# To do
Once the pictures are set aside, reproduce the remaining data exactly.

# Supplied information

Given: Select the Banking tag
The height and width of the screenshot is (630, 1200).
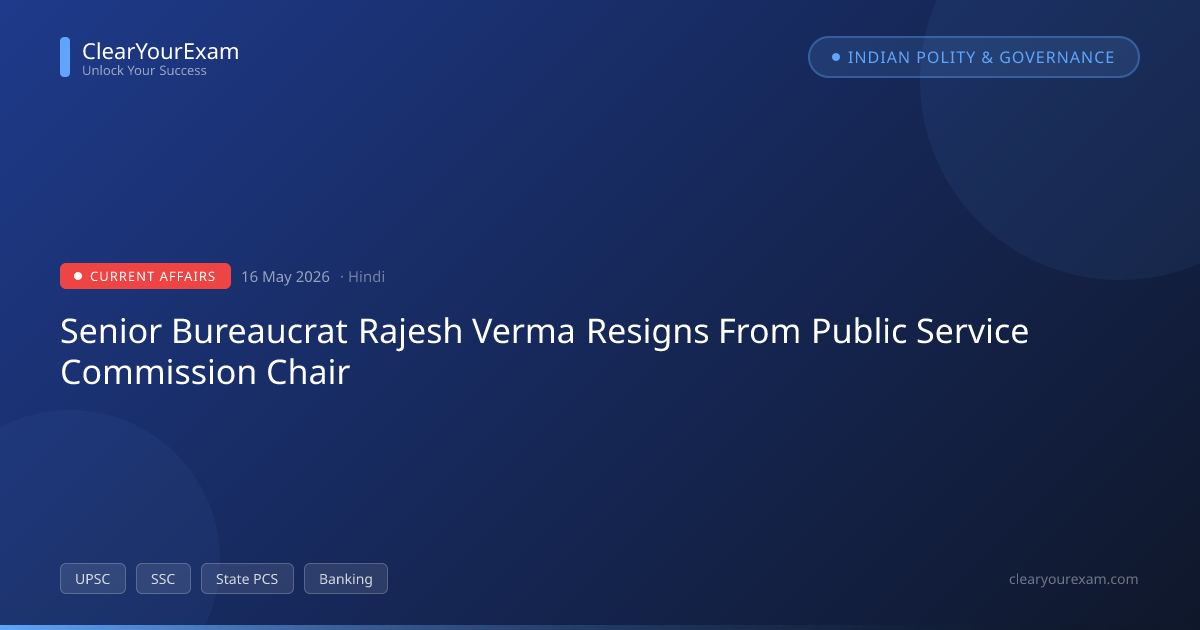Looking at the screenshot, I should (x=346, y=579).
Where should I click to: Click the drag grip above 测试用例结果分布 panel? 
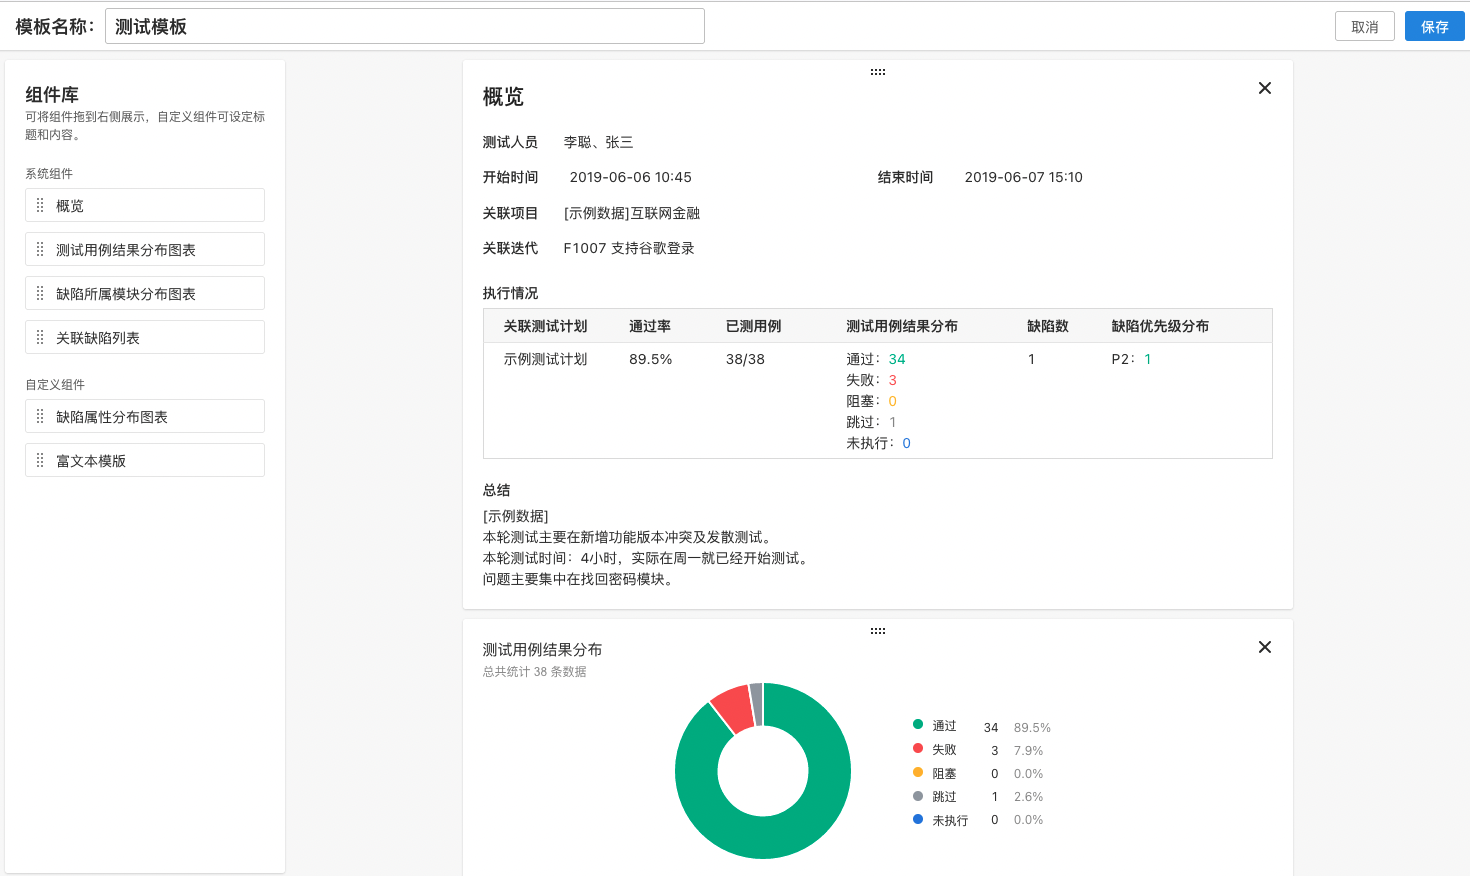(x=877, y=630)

# Solution for this problem
Given: Select the Banking tag
The height and width of the screenshot is (630, 1200).
Looking at the screenshot, I should (x=346, y=579).
Where should I click to: Click the drag grip above 测试用例结果分布 panel? 
(x=877, y=630)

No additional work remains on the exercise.